Task requirements:
Find "Post (22, 2129)" and "STD 12 (67, 112)" in the records below. Copy the lines holding them and every line between, exactly, and no others.

Excerpts from a dataset:

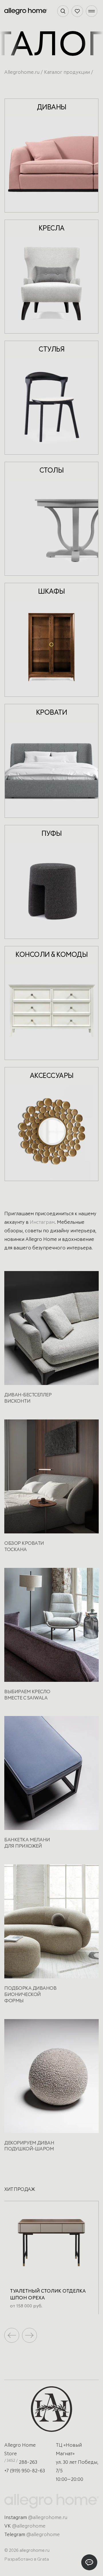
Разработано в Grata (26, 2559)
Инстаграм (42, 1222)
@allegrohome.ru (47, 2517)
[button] (29, 2335)
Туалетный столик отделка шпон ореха (48, 2295)
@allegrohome (28, 2526)
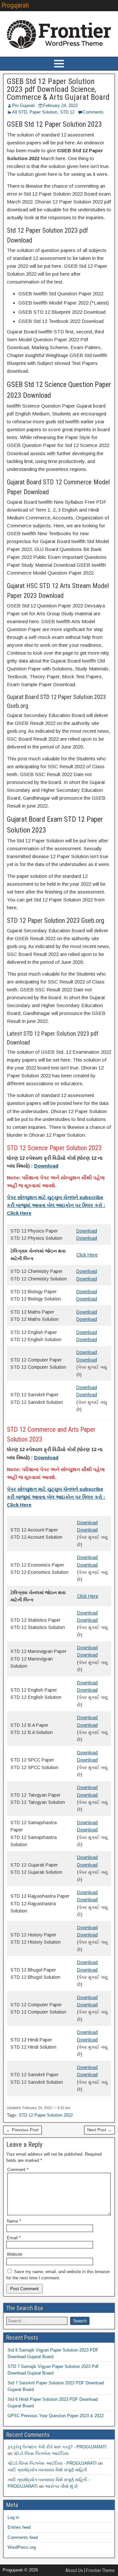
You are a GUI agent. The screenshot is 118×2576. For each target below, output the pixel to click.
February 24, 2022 (60, 105)
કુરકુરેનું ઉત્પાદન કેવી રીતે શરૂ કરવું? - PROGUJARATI (57, 2446)
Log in (13, 2517)
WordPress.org (22, 2547)
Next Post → (99, 2129)
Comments (93, 112)
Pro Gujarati (23, 105)
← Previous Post (22, 2129)
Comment (18, 2169)
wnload (89, 1339)
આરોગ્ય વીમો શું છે (61, 2486)
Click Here (87, 1254)
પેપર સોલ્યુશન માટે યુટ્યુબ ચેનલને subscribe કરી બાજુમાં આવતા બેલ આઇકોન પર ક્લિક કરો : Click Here (56, 1205)
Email (14, 2237)
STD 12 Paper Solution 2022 (46, 2115)
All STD (19, 112)
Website (14, 2254)
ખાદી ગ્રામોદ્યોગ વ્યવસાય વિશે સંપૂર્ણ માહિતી (47, 2469)
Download (86, 1231)
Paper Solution (43, 112)
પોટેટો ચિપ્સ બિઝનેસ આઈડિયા (41, 2453)
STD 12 (67, 112)
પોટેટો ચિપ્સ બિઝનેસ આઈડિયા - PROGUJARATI (52, 2463)
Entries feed (19, 2527)
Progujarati (15, 5)
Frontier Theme (100, 2570)
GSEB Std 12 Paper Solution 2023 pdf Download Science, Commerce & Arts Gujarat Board (58, 89)
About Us (74, 2570)
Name (14, 2221)
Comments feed (23, 2537)
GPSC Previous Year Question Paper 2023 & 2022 (56, 2415)
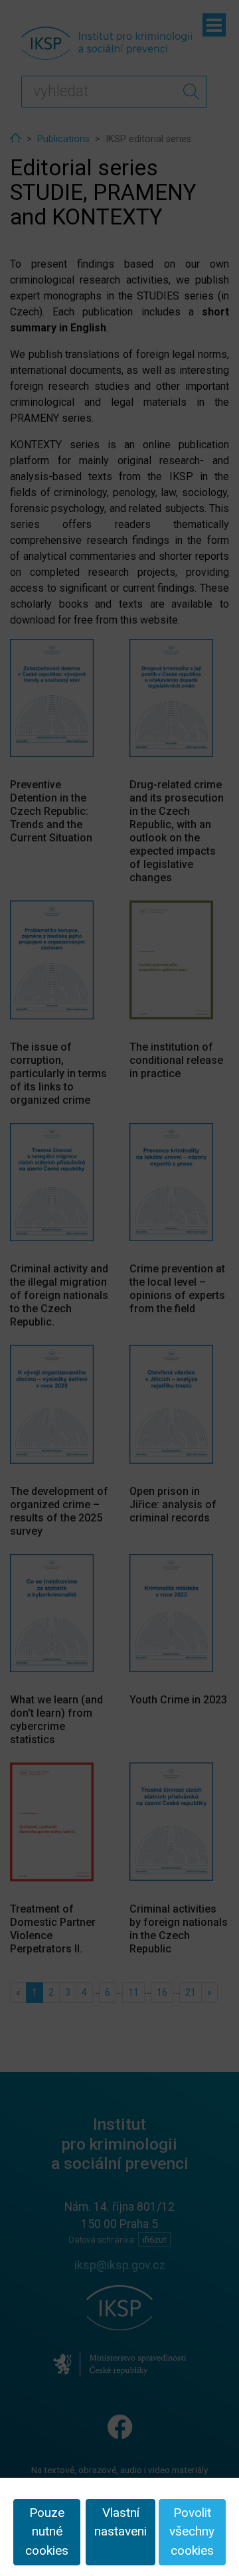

Response:
← Previous Post (22, 2129)
Comment (18, 2169)
wnload (89, 1339)
આરોગ્ય વીમો શું છે (61, 2486)
Click Here (87, 1254)
પેપર સોલ્યુશન માટે યુટ્યુબ ચેનલને subscribe કરી બાજુમાં આવતા બેલ આઇકોન પર ક્લિક કરો : Click Here (56, 1205)
Email (14, 2237)
STD 12 Paper Solution 2022 (46, 2115)
All STD (19, 112)
Website (14, 2254)
ખાદી ગ્રામોદ્યોગ વ્યવસાય વિશે સંપૂર્ણ માહિતી (47, 2469)
Download (86, 1231)
Paper Solution (43, 112)
પોટેટો ચિપ્સ બિઝનેસ આઈડિયા (41, 2453)
STD 12 (67, 112)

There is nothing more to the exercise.